In 1556, Parma became the capital of the duchy created by the Farnese pope, Paul III, for his illegitimate son Pier-Luigi in 1545, and it survived as a dukedom until 1860. This is perhaps the reason why it still has the feel of a miniature capital of an antique statelet, rather than just another northern Italian provincial town.
By then the region had already produced two outstanding Renaissance artists: Correggio (c.1494-1534) and Parmigianino (1503-1540), whose names derive from their birthplaces, the former a small town to the west of Parma, the latter the city itself.
It is one of the chief delights of coming here to see the works of these highly idiosyncratic painters in situ. Correggio frescoed the dome of the Duomo with a dramatic scene of the Assumption of the Virgin.
In truth, this work does not entirely come off. The clouds have an oddly boulder-like quality and the flailing limbs of the host rising heavenward do indeed remind one, as one contemporary rudely remarked, of 'a hash of frogs legs' (culinary delicacies never being far from the Parmesan mind).
Much more successful is his cupola in San Giovanni Evangelista, the church of this still very active monastery, which has fine cloisters and a marvelous frescoed library. The church also contains frescoes by Parmigianino, as does nearby Santa Maria della Steccata. Both the Duomo and Santa Maria have superb inlay works and wood carvings in their sacristies, which can be viewed when Mass is not being celebrated.
Absolutely not to be missed is Correggio's Camera di San Paolo. This frescoed umbrella-vault was commissioned by the enlightened and cultured Abbess Giovanna da Piacenza as part of her private apartments. The nude putti rioting amid the lush foliage and naked trompe l'oeil statuary do seem unconventional for a nunnery, and in fact Giovanna fought a long battle with Rome, before the Vatican forced her order to become enclosed in 1524, with the result that these wonderful paintings were lost to the world until they were 'rediscovered' at the end of the 18th century.
Two other monuments that are in an exceptionally good state of preservation are the medieval baptistery by the Duomo, with sculptures and paintings from the 12th century by Benedetto Antelami and his assistants; and the Old Pharmacy of the San Giovanni Monastery, which was founded in 1201 and functioned until 1766. It also still has its historic frescoes and fittings and equipment.

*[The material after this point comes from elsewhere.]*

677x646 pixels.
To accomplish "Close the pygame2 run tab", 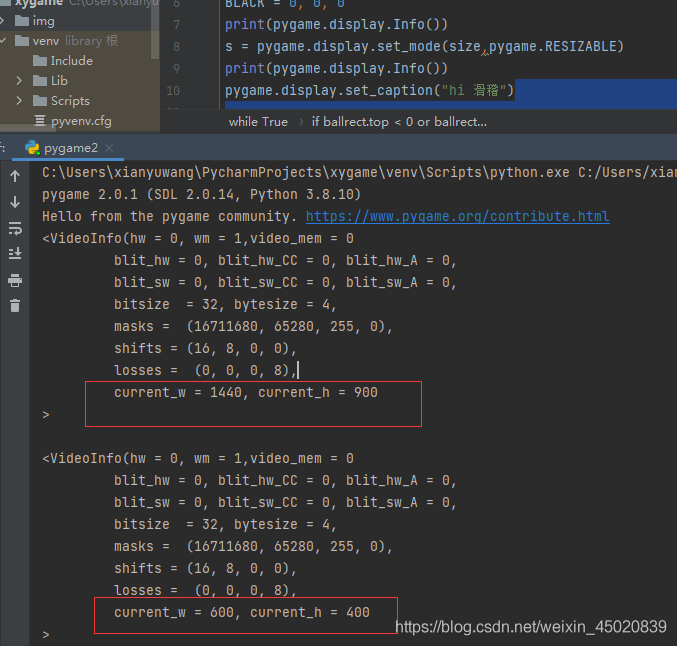I will (x=108, y=148).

The Farnese had a special passion for music and theater, and in 1628 the spectacularly grand Teatro Farnese in the Ducal Palace was inaugurated to the sound of music by Monteverdi. The theater's interior was almost destroyed by bombing in 1944, but has been artfully reconstructed using the original plans.
The town's glittering opera house, the Teatro Regio, was opened in the late 1820s. Parma's proud musical traditions were further enhanced by Giuseppe Verdi, who was born not far away in Busseto and spent much of his life in this region, and the brilliant conductor Arturo Toscanini, whose house in town is now a museum.